Bill has turned me onto a number of good books over the past year. His latest recommendation was Wisdom Hunter by missionary Randall Arthur. Bill, who is a pastor at a church in Indiana, raved "this book changed my life." Thus I decided to read this story centered on a lesson about the perils of strict legalism in the Christian church. Right off, I would say that, unlike Bill's experience, this book certainly didn't change my life, likely because my background differs from his. However, this book was very enjoyable to spend time with for two reasons. First, I found the story engaging, poignant, and relatable. Second, it has some things to teach about what Jesus truly would have for His church.
The story begins by introducing us to Jason Faircloth and his wife Lorene. Jason pastors a large church in Atlanta and is the very essence of a Christian legalist, a modern day Pharisee. His brand of religion adheres to a very strict code of ethics and is marked by a myriad of laws. The trouble is that, in Jason's narrow world, there is no room for differing opinions.
His style of hardline legalism in the church attracts its fair share of followers. Many church-going folks only feel cleansed and "religious" in a dour and rigid environment. His large and respected church provides a feeling of power that sustains him, which is especially critical for him ever since his teenage daughter Hannah ran away from home. Although he loves his daughter, he never could understand why she left. Yet his domineering and controlling ways were slowing smothering her will to live. With their daughter gone for more than a year without contact, Jason's
wife seemingly bravely soldiers on, but she too is fading under her husband's tyranny.

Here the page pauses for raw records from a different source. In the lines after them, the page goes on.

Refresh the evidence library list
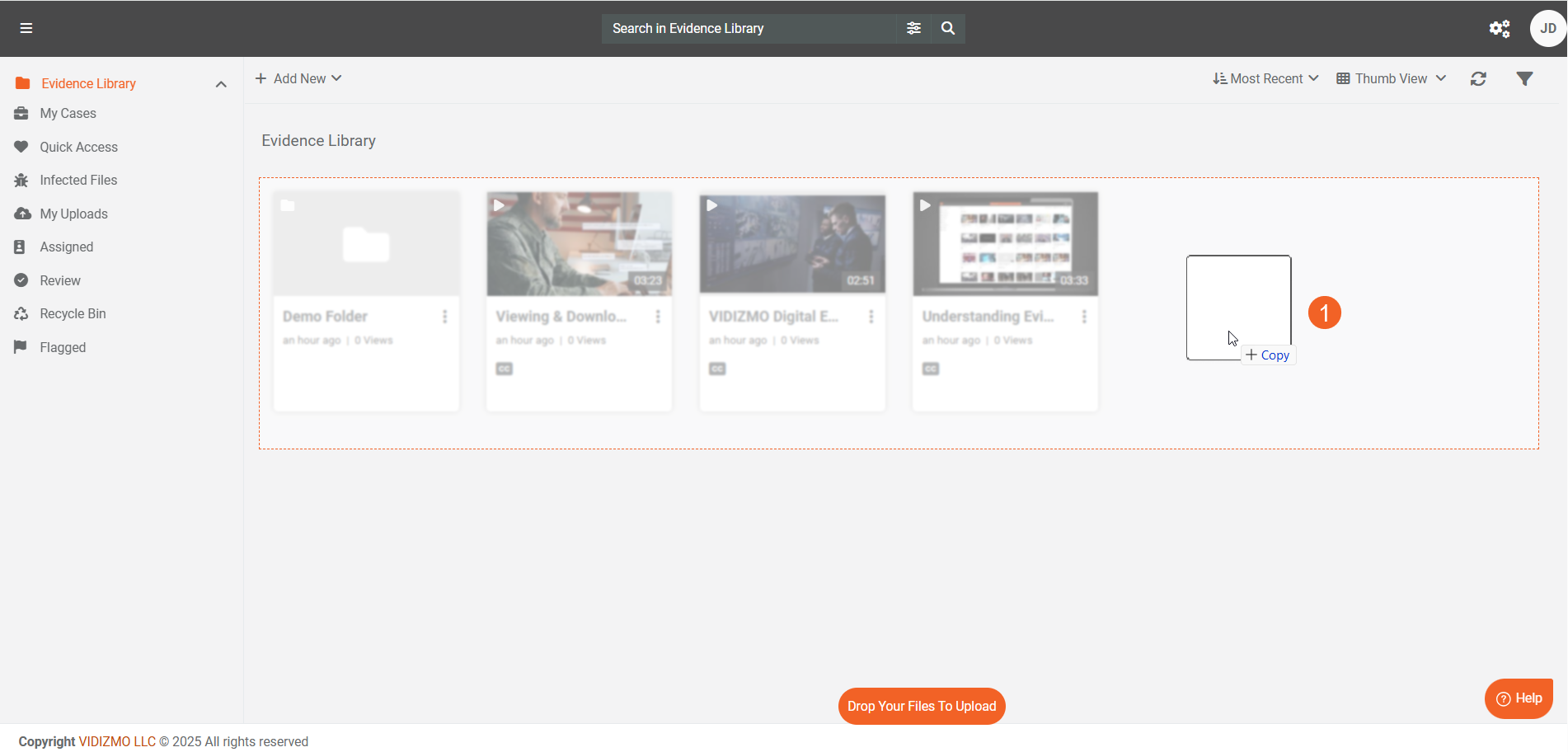This screenshot has width=1568, height=752. tap(1478, 79)
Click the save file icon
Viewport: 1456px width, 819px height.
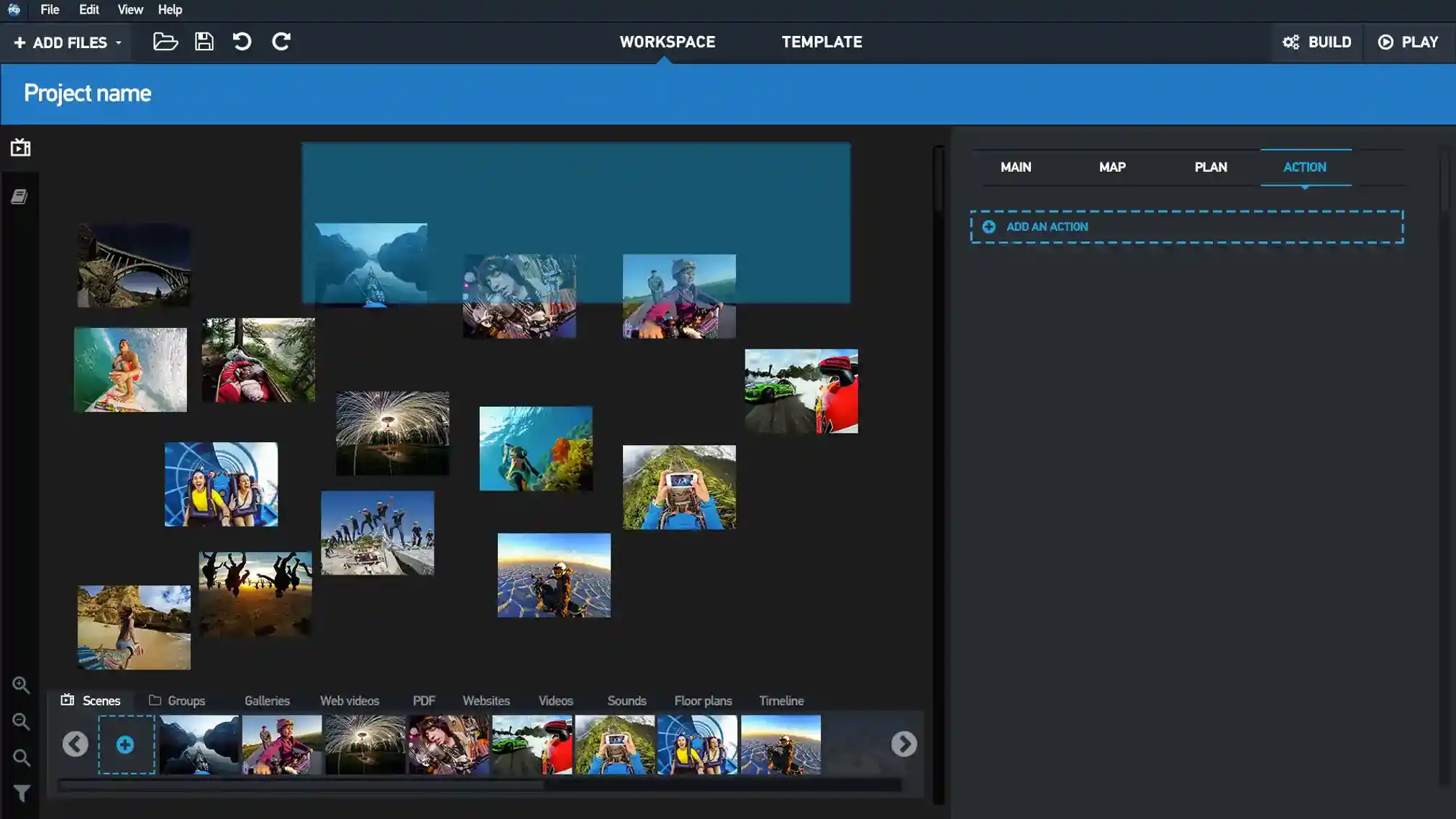pos(204,42)
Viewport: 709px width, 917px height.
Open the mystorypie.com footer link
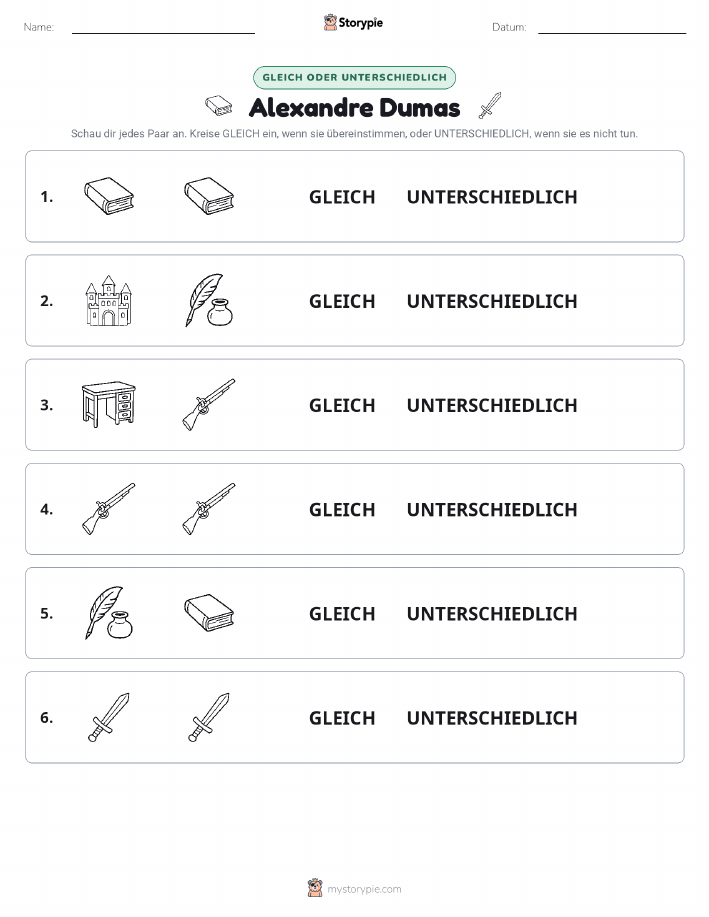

Jason's world comes to a complete stop when he first gets word that Hannah has died in childbirth. Then just a few weeks later, Lorene dies from a condition linked to her depression. Jason had felt so sure he understood every aspect of God. Without the slightest doubt he believed that God watched out for and blessed his faithful servants. In a flash, everything in Jason's life just kind of unravels and he loses his faith, or at least the faith that he had developed over his lifetime. We then follow Jason over the next 20 years as he seeks to find his granddaughter and as he works to lay claim to a new brand of faith, built on scriptures and not man-made rules or cultural influences. Definitely worth reading. Now onto the next book in this series, Jordan's Crossing.
Christian growth is the lifetime process of personally discovering what is inherently valuable, and what is not.